■ TEXT UNDER STUDY

Médecins Sans Frontières (MSF) said dozens of dead and injured people were brought to a trauma stabilisation supported by the group.

The aid group said in a post on X:

We are horrified by this deadly event which shows once again that nowhere is safe.

The Hamas-run government media office in Gaza earlier said the attack hit a centre run by the UN agency for Palestinian refugees near Rafah, saying it was a “horrific massacre”.

Footage from the scene showed widespread destruction at the camp with a large fire overtaking the area. The Israeli military said its air force struck a Hamas compound and that the strike was carried out with “precise ammunition and on the basis of precise intelligence.”

Israel’s army said it has killed Yassin Rabia and Khaled Nagar, both senior officials for the Palestinian militant group in the occupied West Bank, reports Agence France-Presse.

It added that it was:

… aware of reports indicating that as a result of the strike and fire that was ignited, several civilians in the area were harmed. The incident is under review.

Israel’s army said Sunday at least eight rockets were fired towards central areas of the country from Rafah, with strikes targeting the commercial hub of Tel Aviv for the first time in months.

Updated

Welcome and opening summary

It’s 9:16am in Gaza and Tel Aviv. Welcome to our latest live coverage of Israel’s war on Gaza and the wider Middle East crisis. I’m Reged Ahmad and I’ll be with you for the next while.

Aid groups say they are “horrified” by an Israeli strike on tents housing displaced people in the southern city of Rafah that has left at least 35 people dead.

Médecins Sans Frontières (MSF) said dozens of dead and injured people were brought to a trauma stabilisation supported by the group.

The aid group said in a statement:

We are horrified by this deadly event which shows once again that nowhere is safe.

Footage from the scene showed a large fire in the area.

■ STORED DATA

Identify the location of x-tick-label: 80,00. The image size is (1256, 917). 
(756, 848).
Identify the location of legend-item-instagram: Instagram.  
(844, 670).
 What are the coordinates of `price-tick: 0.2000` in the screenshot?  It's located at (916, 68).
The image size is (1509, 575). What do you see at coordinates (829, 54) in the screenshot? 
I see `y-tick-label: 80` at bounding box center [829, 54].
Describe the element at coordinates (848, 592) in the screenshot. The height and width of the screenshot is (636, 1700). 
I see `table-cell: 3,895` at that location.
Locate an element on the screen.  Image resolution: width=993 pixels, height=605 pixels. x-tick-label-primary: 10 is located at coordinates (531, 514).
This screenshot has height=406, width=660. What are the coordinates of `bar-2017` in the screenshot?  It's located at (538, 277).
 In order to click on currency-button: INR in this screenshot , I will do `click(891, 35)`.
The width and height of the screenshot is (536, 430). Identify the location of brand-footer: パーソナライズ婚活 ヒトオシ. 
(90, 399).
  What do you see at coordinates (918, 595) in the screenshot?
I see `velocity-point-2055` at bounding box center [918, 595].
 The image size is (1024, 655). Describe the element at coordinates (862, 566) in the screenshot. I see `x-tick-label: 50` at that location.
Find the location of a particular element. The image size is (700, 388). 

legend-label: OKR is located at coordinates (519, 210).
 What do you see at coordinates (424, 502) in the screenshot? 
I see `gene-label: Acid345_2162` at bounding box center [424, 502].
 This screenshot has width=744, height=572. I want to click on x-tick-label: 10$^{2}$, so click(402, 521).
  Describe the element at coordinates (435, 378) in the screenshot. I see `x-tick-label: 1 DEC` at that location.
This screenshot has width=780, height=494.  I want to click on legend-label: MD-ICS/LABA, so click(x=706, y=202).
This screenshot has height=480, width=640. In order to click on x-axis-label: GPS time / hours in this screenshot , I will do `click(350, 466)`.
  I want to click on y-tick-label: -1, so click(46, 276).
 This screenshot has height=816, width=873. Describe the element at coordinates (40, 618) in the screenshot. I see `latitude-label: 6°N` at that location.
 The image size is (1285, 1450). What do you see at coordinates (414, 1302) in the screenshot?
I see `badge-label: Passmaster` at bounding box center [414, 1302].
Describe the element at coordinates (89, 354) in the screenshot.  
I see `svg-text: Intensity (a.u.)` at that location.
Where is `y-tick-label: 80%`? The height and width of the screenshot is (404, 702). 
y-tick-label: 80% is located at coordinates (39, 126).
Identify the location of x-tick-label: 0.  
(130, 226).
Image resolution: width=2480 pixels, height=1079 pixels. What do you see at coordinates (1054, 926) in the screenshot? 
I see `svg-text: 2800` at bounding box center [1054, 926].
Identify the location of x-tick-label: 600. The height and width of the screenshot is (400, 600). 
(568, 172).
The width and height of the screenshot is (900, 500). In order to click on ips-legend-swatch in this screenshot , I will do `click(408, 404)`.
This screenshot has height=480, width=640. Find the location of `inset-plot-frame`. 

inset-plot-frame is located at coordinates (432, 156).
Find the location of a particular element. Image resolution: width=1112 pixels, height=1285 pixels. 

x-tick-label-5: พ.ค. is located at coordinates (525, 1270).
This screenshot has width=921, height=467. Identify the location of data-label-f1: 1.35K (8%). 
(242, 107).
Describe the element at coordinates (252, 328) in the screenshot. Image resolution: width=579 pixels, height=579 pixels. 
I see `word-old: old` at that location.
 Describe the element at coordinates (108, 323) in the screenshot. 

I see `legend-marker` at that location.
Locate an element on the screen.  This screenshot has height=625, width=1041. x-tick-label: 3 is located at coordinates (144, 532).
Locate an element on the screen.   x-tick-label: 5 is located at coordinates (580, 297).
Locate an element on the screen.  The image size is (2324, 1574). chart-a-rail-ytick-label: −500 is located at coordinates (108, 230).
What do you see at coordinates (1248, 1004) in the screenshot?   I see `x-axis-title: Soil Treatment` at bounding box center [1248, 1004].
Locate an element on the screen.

■ INSTRUCTIONS
**A.** Reproduce the passage of the Rafah strike live coverage word for word, starting with "It’s 9:16am in" and going on through "the next while.".
**B.** Carry the Rafah strike live coverage on from its final sentence, writing the next part of the report.

■ ANSWERS FOR THE EXERCISE
**A.**
It’s 9:16am in Gaza and Tel Aviv. Welcome to our latest live coverage of Israel’s war on Gaza and the wider Middle East crisis. I’m Reged Ahmad and I’ll be with you for the next while.

**B.**
Israel’s army said its aircraft “struck a Hamas compound in Rafah“, killing Yassin Rabia and Khaled Nagar, both senior officials for the Palestinian militant group in the occupied West Bank, reports Agence France-Presse.

It added that it was:

… aware of reports indicating that as a result of the strike and fire that was ignited, several civilians in the area were harmed. The incident is under review.

Israel’s army said on Sunday at least eight rockets were fired towards central areas of the country from Rafah, with strikes targeting the commercial hub of Tel Aviv for the first time in months.

More on that in a moment but first, here’s a summary of the latest developments:

  • Seventy organisations have called on all relevant authorities and international institutions to officially declare a famine in the Gaza Strip, where there is a rapid spread of famine, according to the Geneva-based Euro-Med Human Rights Monitor. It said that food insecurity is increasing across the enclave because of Israel’s use of starvation as a “weapon of war” against the Palestinian people – something the organisations say is part of a genocide. The organisation said food security levels have significantly declined due to the Israeli army’s offensive in Rafah which began in early May.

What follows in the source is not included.